Evaluation Of Psycho-Emotional Health Of Students Of University City In Siberia

Abstract

Many university students smoke, drink alcohol, and use various psychoactive substances. Among them there are people who have problems with addition to these substances. Some can not cope with it and they need help from psychologists or health professionals. Increased psycho-emotional loads become a frequent reason for using psychoactive substances. The purpose of the study was to identify the facts of non-medical use of narcotic drugs and other psychotropic substances by students of a university city, and to establish reasons for it. The study was conducted in March–June 2015 among students of a university city in Western Siberia. 22 199 students aged 18 to 25 were examined by the method of a continuous survey. The average age of the respondents at the time of the study was 20.9. The authors found that the main problems of students are related to their status and social role: household difficulties, high study loads, the need to make their own money (work and study). Great pressure in these spheres can provoke a desire to relieve tension by smoking, drinking alcohol, using narcotic or other psychotropic substances. The result of the study proves that the problem of the emotional security of the educational environment is broader than the prevention of smoking, alcoholism and drug addiction. Today high loads of the university study provoke stress and endogenous diseases that in their symptoms, without clinical studies, coincide with addiction and withdrawal symptoms.

Keywords: Youthpsycho-emotional healthmental healthrisk grouppsychoactive substancessocial adaptation

Introduction

The psycho-emotional aspect of health is an integral component of a successful person oriented towards a prosperous future. Researchers note that factors of well-being include specific sets of values that one holds and one's personality; they move an individual to self-development, motivation, healthy mental development, self-determination, etc. (Schutte, Tichelaar, Dekker, Thijs, de Vries, Richir, & van Agtmael, 2017; Ryan, & Deci, 2000; Konyukhova, Konyuhhova, Kashpur & Lokotosh, 2017). Many young people see the path to success through higher education "which should be secured in their employability and financial future" (Fell, Fell, & Lukianova, 2017). However, almost none of the students think about whether they will have enough strength to cope with the psycho-emotional stresses associated with studying at university, communicating in the new environment, dealing with circumstances, with the need to combine work and study, etc.

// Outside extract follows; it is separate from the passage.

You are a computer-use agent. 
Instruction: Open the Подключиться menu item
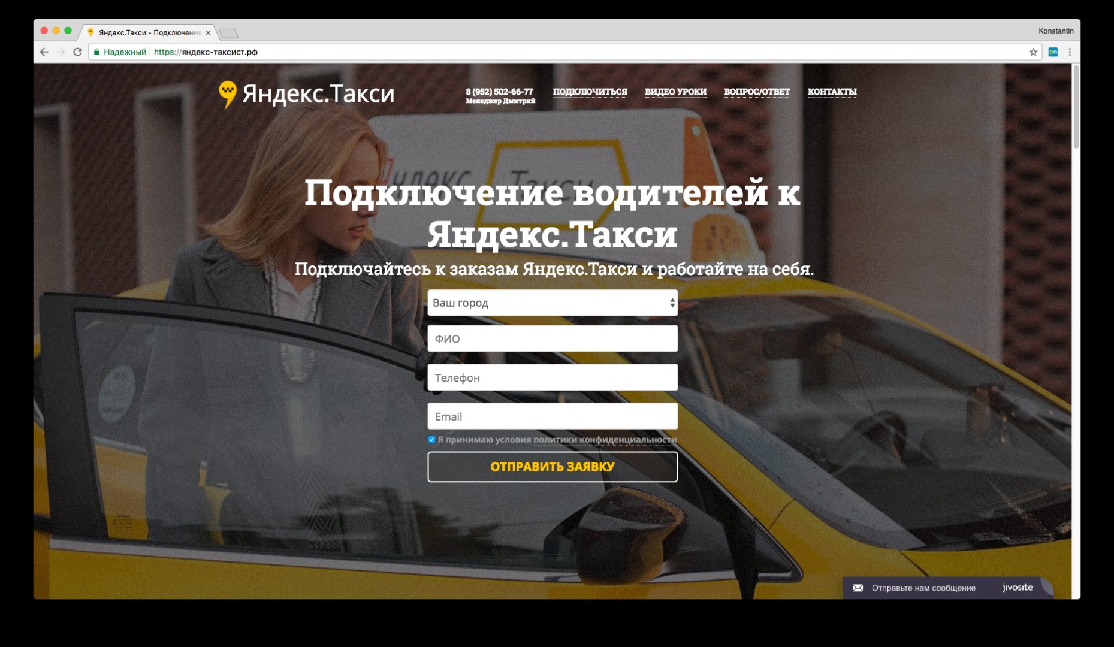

High psycho-emotional loads quite often push young people to find ways to relieve tension. Some find them in sports, creative activities; others - in the use of alcohol, tobacco, drugs and other psychoactive substances. The use of such substances "can impair students' academic, emotional, and physical success and can lead to chronic diseases" (Blavos, Glassman, Sheu, Thompson, DeNardo, & Diehr, 2017, p. 1). Studies show that the number of young people who are one-time or constant (addicted) users of psychoactive substances is growing all over the world. They do it both to relieve stress after a traumatic event and to reduce the psycho-emotional stress caused by various factors, including studies, the need to work, maturing, etc. (Johnston, O'Malley, Miech, Bachman, & Schulenberg, 2015; Ham, Wiersma-Mosley, Feldner, Melkonian, Milner, & Lewis, 2016; Avant, Davis, & Cranston, 2011; Behrendt, Wittchen, Höfler, Lieb, & Beesdo, 2009). "Fifty percent of adolescents have tried an illicit drug and 70 % have tried alcohol by the end of high school, with even higher rates among multiracial youth" (Fisher, Zapolski, Sheehan, & Barnes-Najor, 2017, p. 27).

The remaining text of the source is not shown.